Please note that we may add and improve the material until shortly before the tutorial session, and we recommend you to update your copy of the materials one day before the tutorials. If you have an GitHub account and cloned the repository via GitHub, you can sync your existing local repository with:
git pull origin master
If you don’t have a GitHub account, you may have to re-download the .zip archive from GitHub.
This tutorial will require recent installations of
- NumPy
- SciPy
conda install -c anaconda scipy
- PyTorch
conda install pytorch torchvision -c pytorch
- imageio
conda install -c conda-forge imageio
conda install -c conda-forge/label/gcc7 imageio
- SimpleITK
conda install -c simpleitk simpleitk
conda install -c simpleitk/label/dev simpleitk
- Scikit Image
conda install -c anaconda scikit-image
- Progressbar
conda install -c anaconda progressbar
- matplotlib
- IPython
- Jupyter Notebook
Installation of PyTorch will take time and that is the main Library used in the workshop so its highly recommended to install it before you attend the workshop The last one is important, you should be able to type:
jupyter notebook
in your terminal window and see the notebook panel load in your web browser.
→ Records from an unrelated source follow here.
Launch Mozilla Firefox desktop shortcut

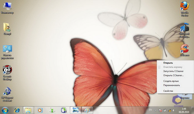tap(185, 6)
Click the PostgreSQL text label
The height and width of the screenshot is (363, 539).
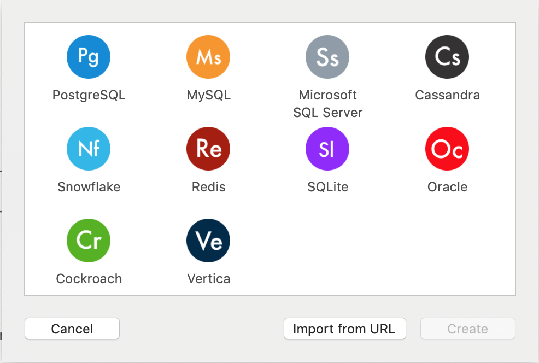(89, 95)
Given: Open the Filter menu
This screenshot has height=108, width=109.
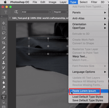Looking at the screenshot, I should coord(94,2).
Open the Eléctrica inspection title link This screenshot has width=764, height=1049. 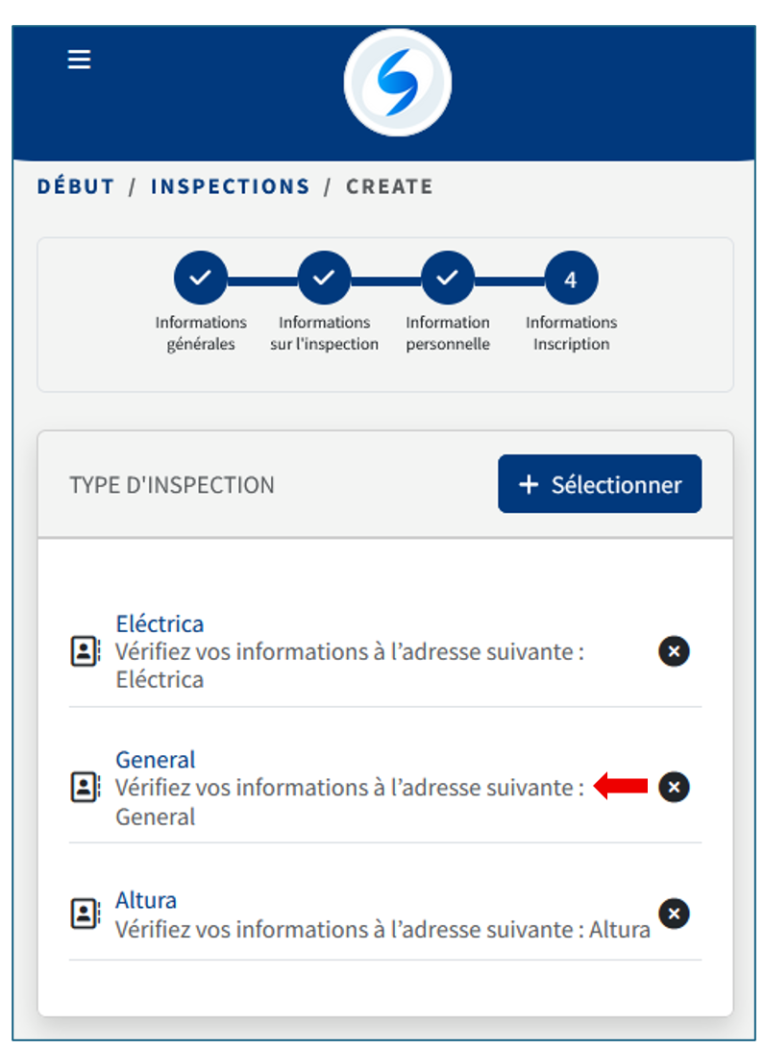click(160, 623)
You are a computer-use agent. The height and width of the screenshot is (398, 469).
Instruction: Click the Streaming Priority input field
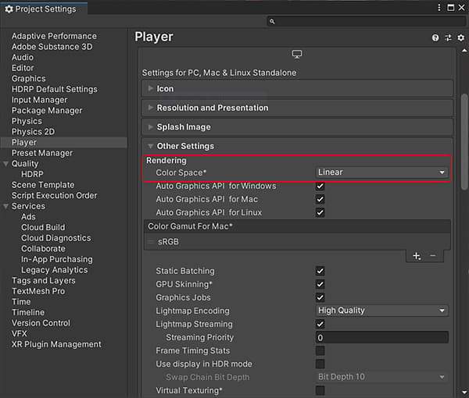coord(381,338)
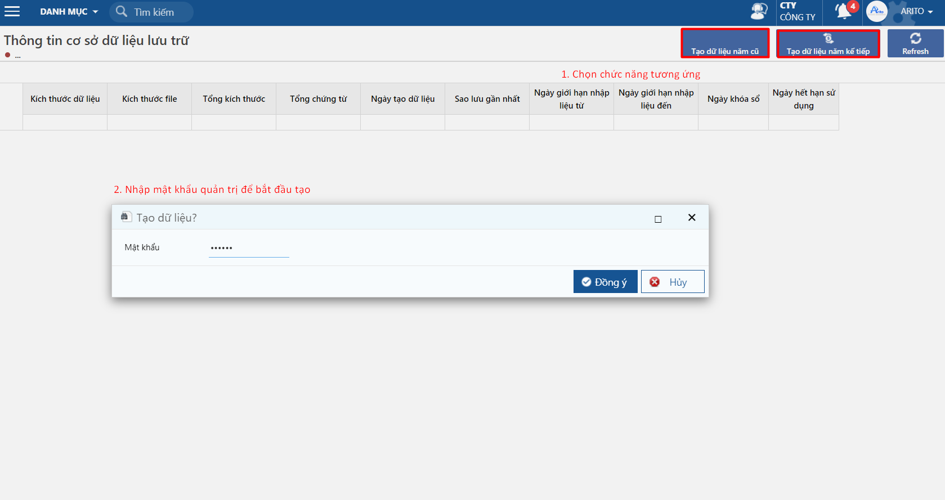The width and height of the screenshot is (945, 500).
Task: Click Tạo dữ liệu năm cũ button
Action: (x=725, y=44)
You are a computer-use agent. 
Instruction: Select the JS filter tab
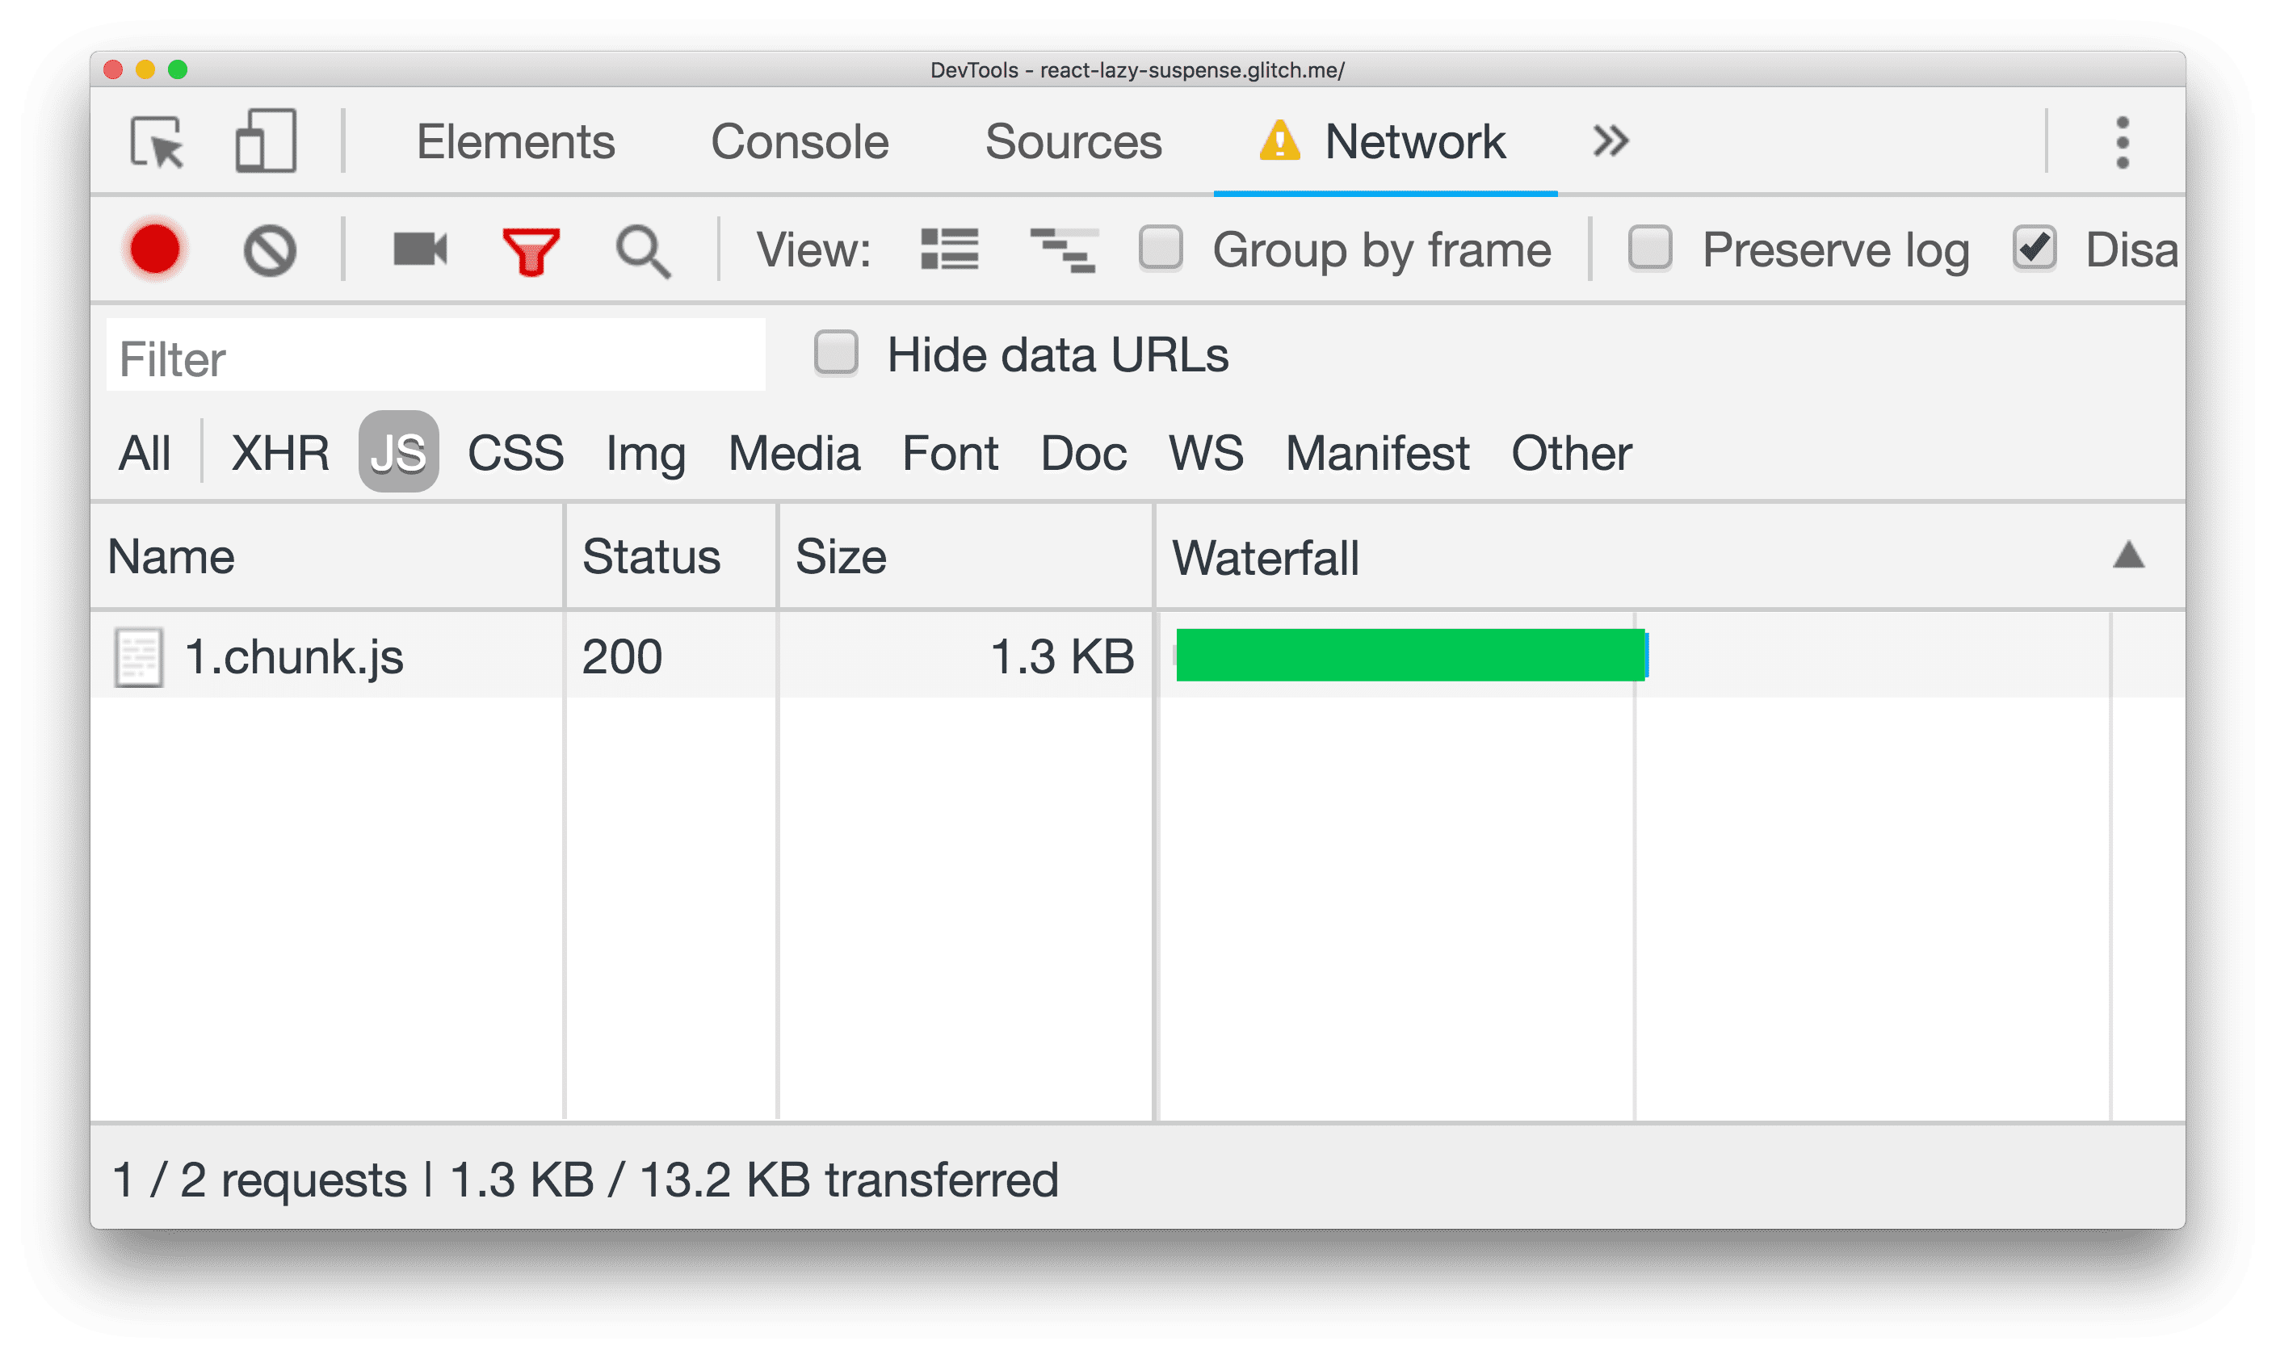(395, 455)
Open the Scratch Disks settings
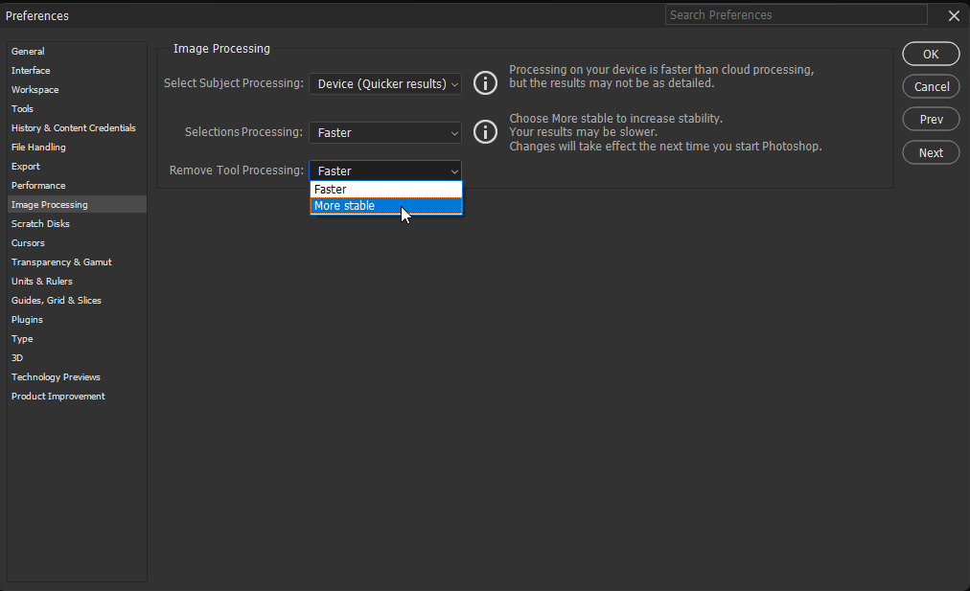This screenshot has height=591, width=970. 40,223
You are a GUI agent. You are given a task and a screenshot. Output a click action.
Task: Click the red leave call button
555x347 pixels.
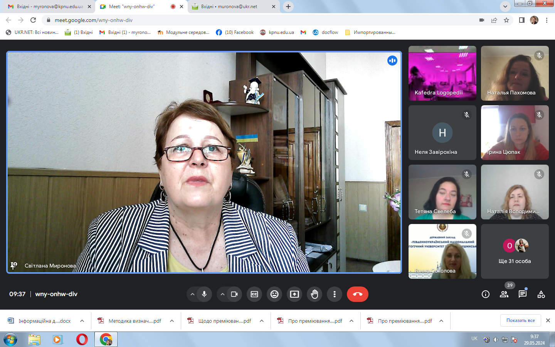point(357,294)

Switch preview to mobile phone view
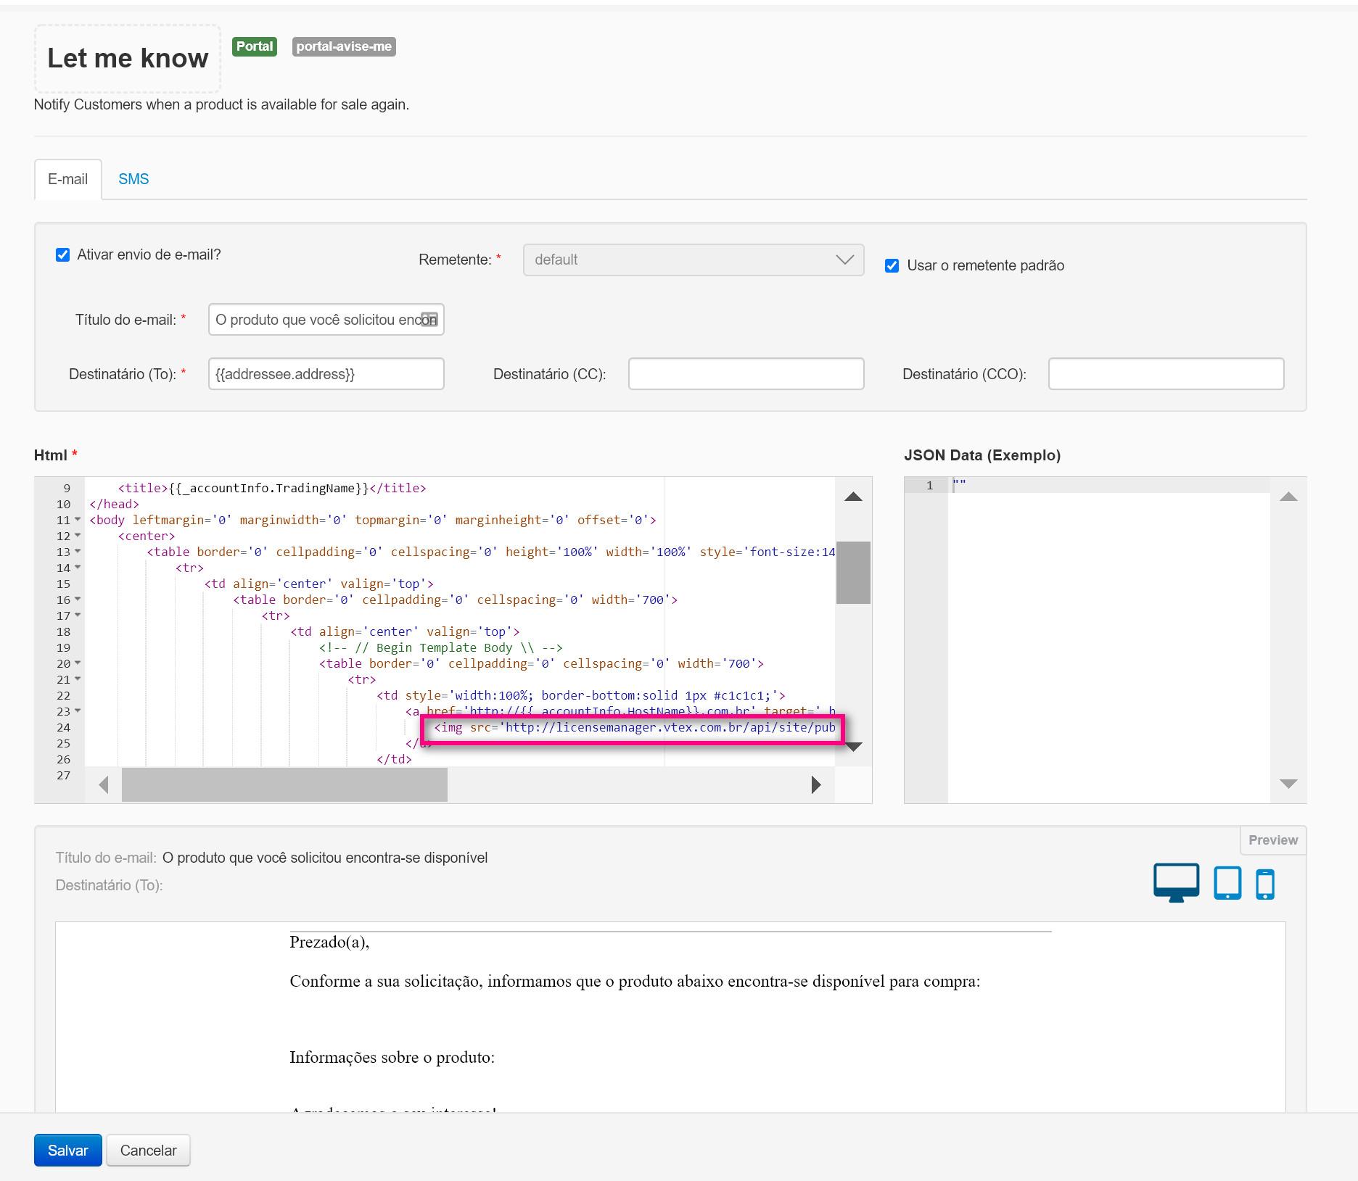(x=1264, y=884)
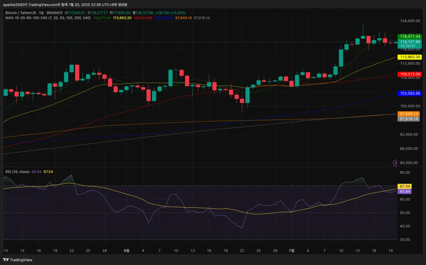Click the purple lightning bolt icon

pos(396,163)

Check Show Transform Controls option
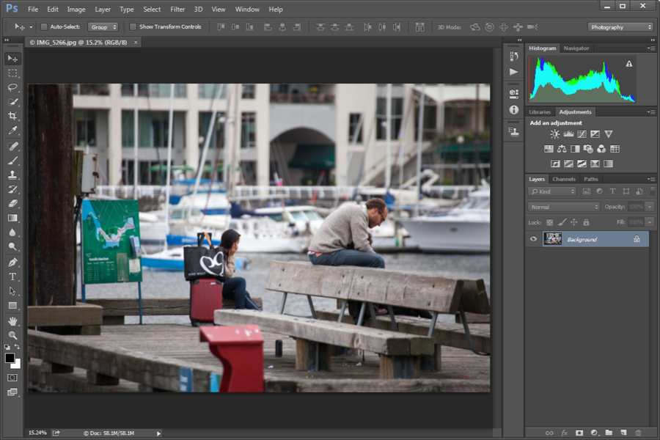pos(133,27)
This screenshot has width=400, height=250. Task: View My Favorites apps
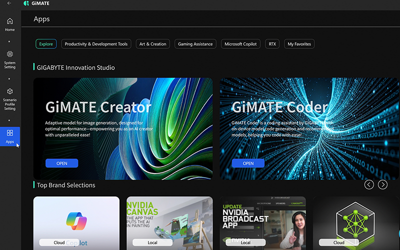pyautogui.click(x=299, y=44)
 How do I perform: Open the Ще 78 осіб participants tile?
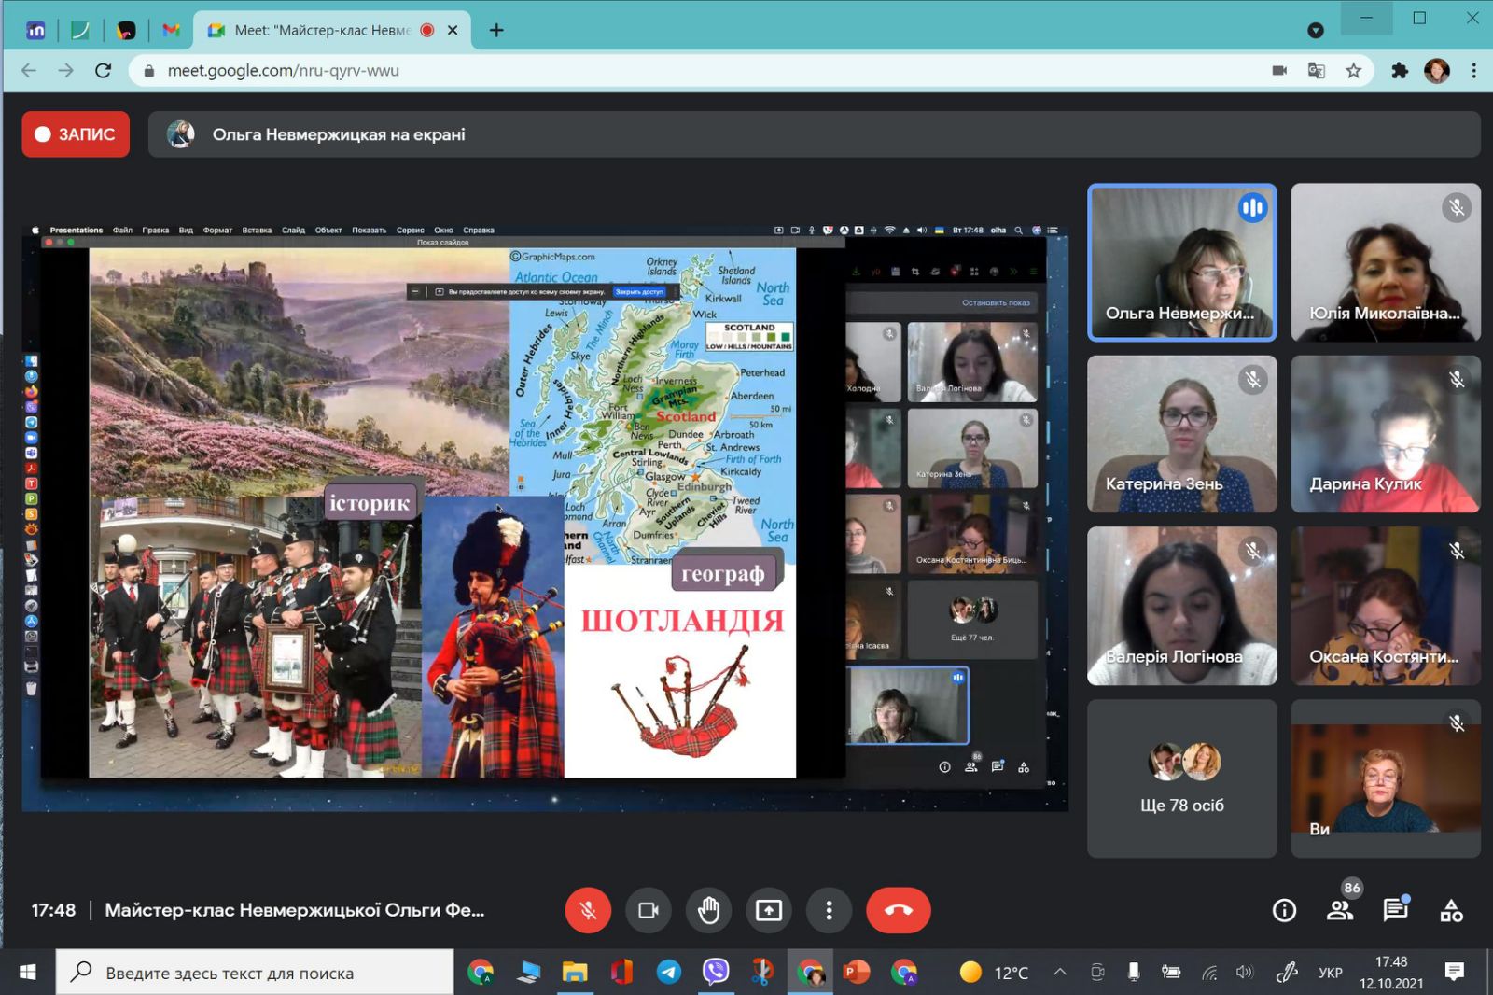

Try opening and running a notebook from the material to see check that it works.
For users who do not yet have these packages installed, a relatively painless way to install all the requirements is to use a Python distribution such as Anaconda CE, which includes the most relevant Python packages for science, math, engineering, and data analysis; Anaconda can be downloaded and installed for free including commercial use and redistribution. The code examples in this tutorial should be compatible to Python 2.7, Python 3.4-3.6.
Although not required, we also recommend you to update the required Python packages to their latest versions to ensure best compatibility with the teaching material. Please upgrade already installed packages by executing
pip install [package-name] --upgrade
- or
conda update [package-name]
The data for this tutorial is not included in the repository. We will be using custom data sets during the tutorial:
**Because the wireless network at conferences can often be spotty, it would be a good idea to download these data sets before arriving at the conference.
For models and the Data, please go to this [link] (https://drive.google.com/open?id=150snucenAUMI6Bj-y6ylevyujAjGf3vh) and download the required files.
to download all necessary data beforehand.
The download size of the data files are approx. 50 MB.